Your tasks:
**A.** In the forum thread, which principle does zirias say systemd's design fails to honor?
**B.** Copy the forum thread word for word from "Now, what IS" up to and including "(Dec 8, 2014)".
::: Text provided :::
# systemd is obsolete



## zirias@ (Dec 7, 2014)

Ok, this sounds like flamebait. In fact, this is intentional, to draw attention. Sorry for that. In fact, let me start with things this thread should NOT be:

Another OS flame. We've seen too much of them, they are boring and people tend to declare others as totally dumb, just because their requirements for an OS differ. No, I do not want THAT in any replies.
Discussion on how "Poetterware" in general sucks. This is roughly the same as the first point, but on a different level. I find it equally as boring.
Now, what IS this thread about? I'd just say: technical implications. systemd is the piece of software that brought me to trying out FreeBSD in the first place. Why? Because I feel (as a professional systems architect and software developer) systemd's design is wrong. Most straightforward, it doesn't honour the "separation of concerns" principle. In this thread, I just want to get to know how other people with SOME background in software development / architecture think about systemd. So, please comment


----------



## obsigna (Dec 8, 2014)

In May 2014 Poettering himself gave another presentation about systemd: http://0pointer.de/public/gnomeasia2014.pdf.

On page 5 of the above PDF, he answers his own question: "What’s systemd again?"
::: Supplied entries :::
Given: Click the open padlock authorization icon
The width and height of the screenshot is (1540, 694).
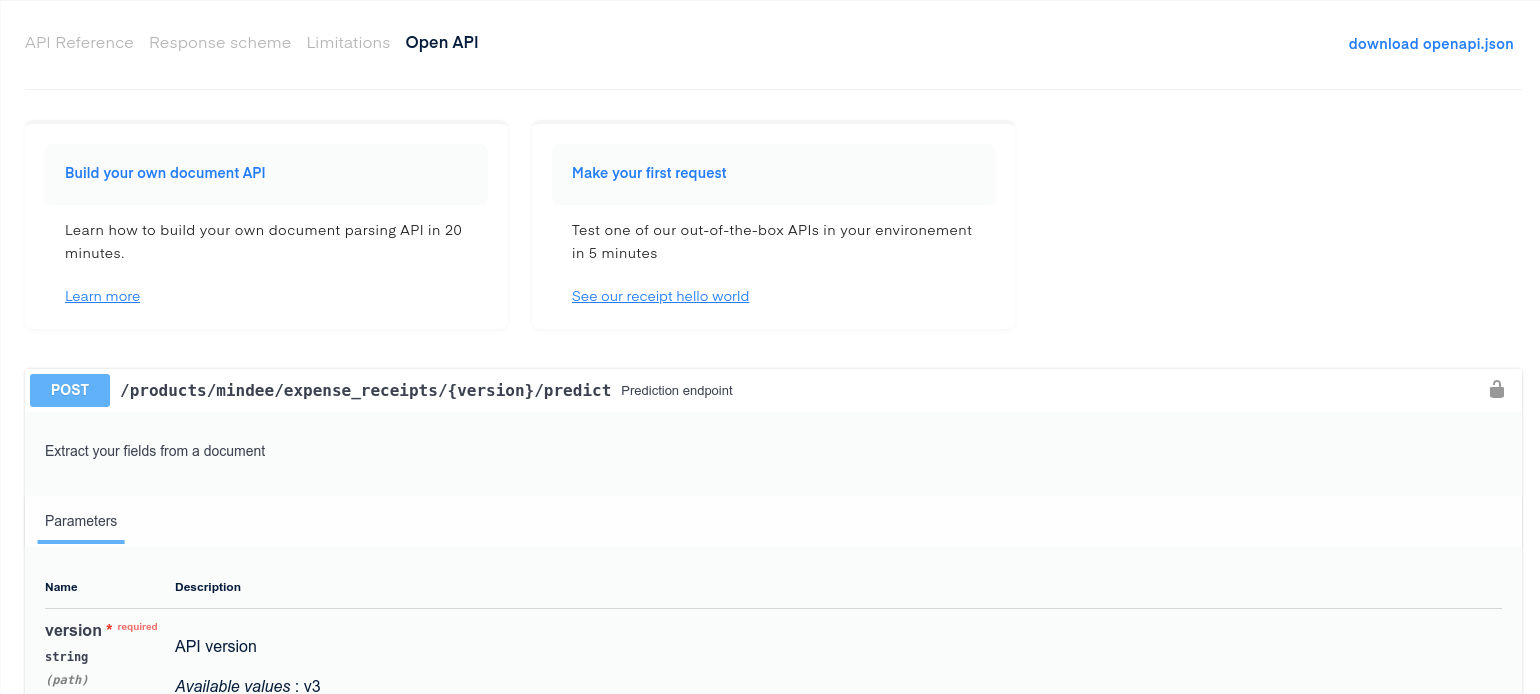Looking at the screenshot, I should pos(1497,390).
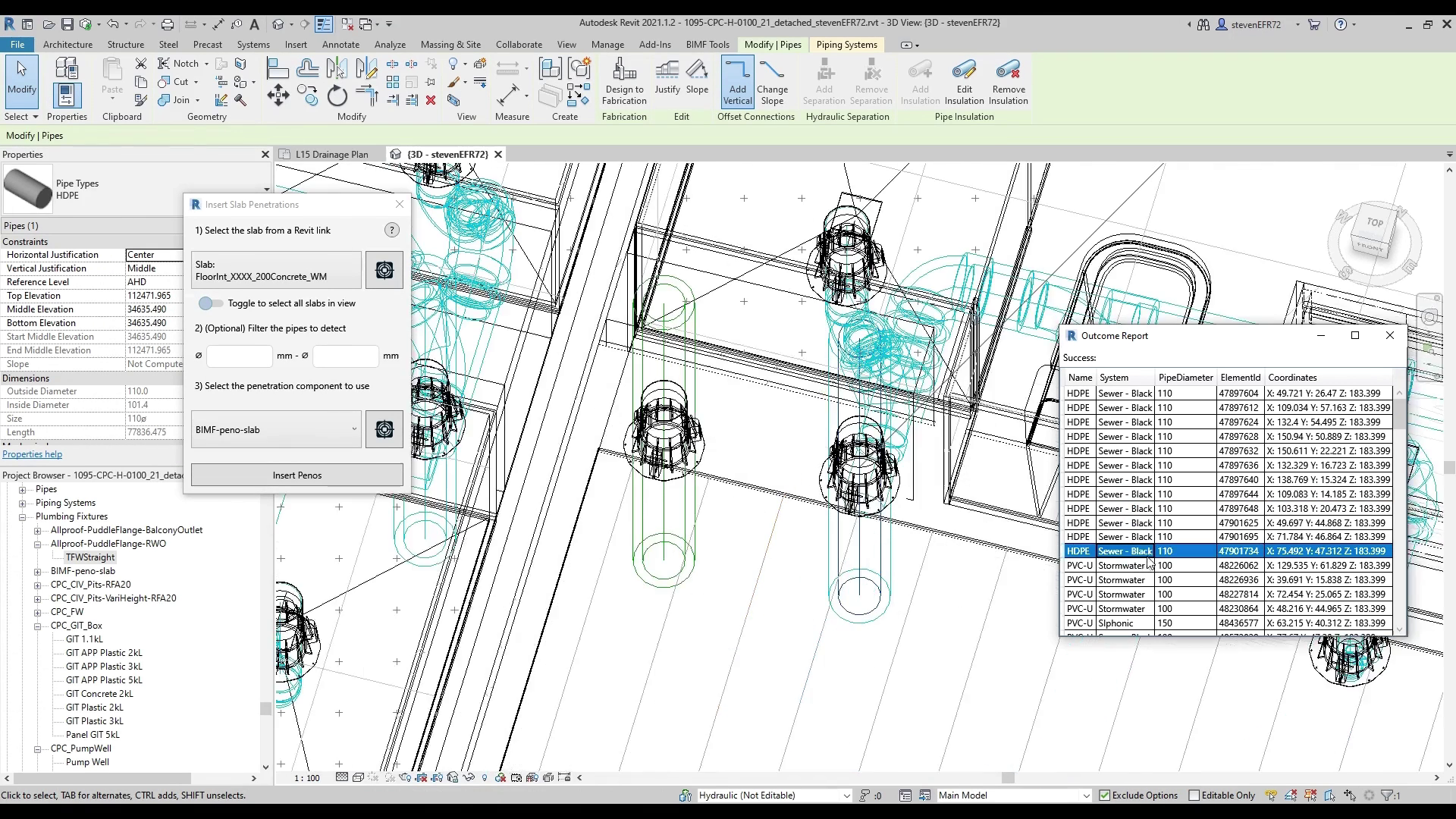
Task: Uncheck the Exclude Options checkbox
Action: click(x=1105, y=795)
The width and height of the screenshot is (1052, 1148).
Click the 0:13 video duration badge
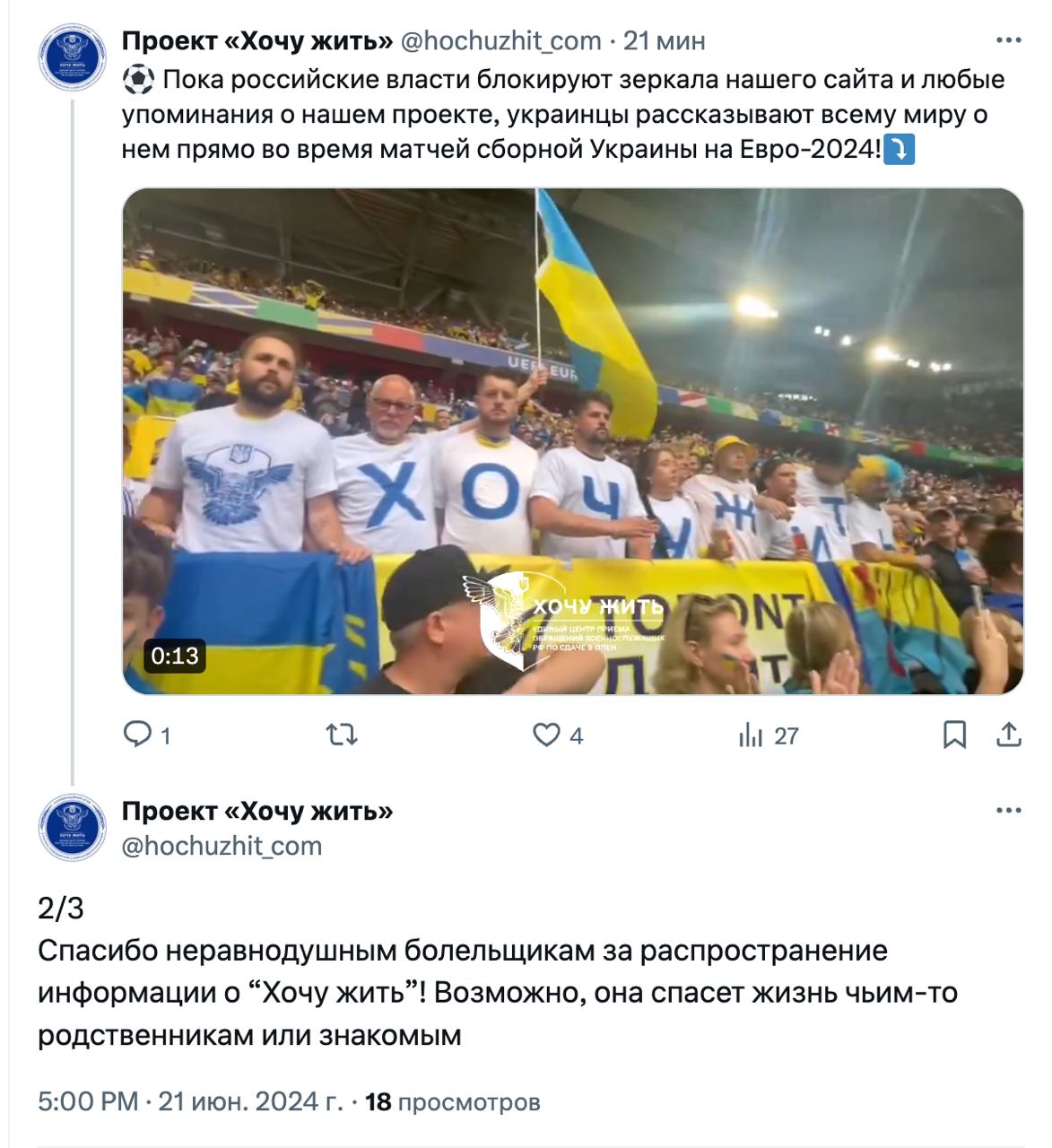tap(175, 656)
:::
Answers to each task:
**A.** The "separation of concerns" principle.

**B.**
Now, what IS this thread about? I'd just say: technical implications. systemd is the piece of software that brought me to trying out FreeBSD in the first place. Why? Because I feel (as a professional systems architect and software developer) systemd's design is wrong. Most straightforward, it doesn't honour the "separation of concerns" principle. In this thread, I just want to get to know how other people with SOME background in software development / architecture think about systemd. So, please comment


----------



## obsigna (Dec 8, 2014)